Plusieurs vont jusqu’à suggérer non seulement que rien n’est fait pour le développement des Marquises, mais que tout est fait pour ne pas qu’elles se développent ou, du moins, pour limiter leur développement. À Nuku Hiva, notamment, j’ai pu remarquer que cette perspective s’appuie parfois sur des récits qui mettent en avant des espoirs déçus liés à l’échec de projets de développement ou le gaspillage d’espaces qui se voient attribuer un fort potentiel de développement dans l’imaginaire local. Plusieurs de ces récits sont assez récurrents. C’est le cas des récits entourant le plateau de Toovii, sur l’île de Nuku Hiva, auquel est attribué un fort potentiel pour l’agriculture et l’élevage. Dès la journée de mon arrivée aux Marquises (à Nuku Hiva), l’homme qui m’accueillit m’expliqua − portant à mon attention les innombrables « pinus » (pins des Caraïbes ou pinus caribaea) bordant la route qui mène de l’aéroport de Terre déserte au village de Taiohae − les conséquences néfastes de ce qui me sera présenté par plusieurs comme un échec. Ces pinus, plantés par le Territoire en vue d’être exploités pour le bois d’oeuvre, représentent pour plusieurs un gaspillage et un désastre non seulement économique, mais aussi écologique, car ils sont tenus responsables de l’assèchement de la nappe phréatique et l’acidification des sols du plateau de Toovii, les rendant moins proprices à l’agriculture.
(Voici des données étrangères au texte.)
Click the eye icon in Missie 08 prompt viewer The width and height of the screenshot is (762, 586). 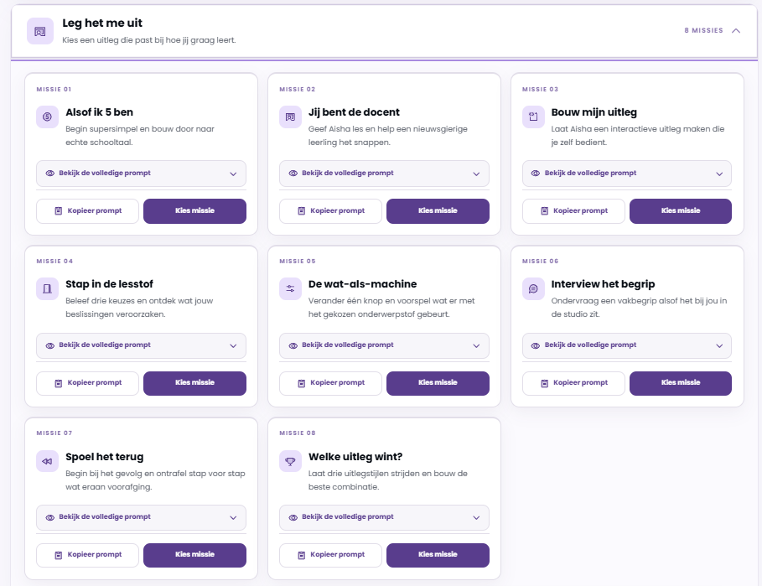pyautogui.click(x=293, y=517)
De 1977 à 1985 le Territoire fit en effet planter des pins des Caraïbes sur le plateau de Toovii dans le cadre d’une politique territoriale de reboisement initiée dans les années 1970 et visant à « limiter les importations de bois de construction en produisant sur place, à fixer les populations

des îles par le développement d’une filière bois importante ainsi qu’à restaurer et mettre en valeur les sols pauvres et érodés des zones déforestées alors fréquentes dans toutes les îles hautes » (Service du Développement rural 2013 : 2). Or, tout ce bois ne sera jamais exploité tel que prévu, la scierie nécessaire à leur exploitation n’ayant jamais vu le jour et les différents projets de scierie ayant fini par avorter pour des raisons diverses (D. Kimitete, 29 avril 2016)113.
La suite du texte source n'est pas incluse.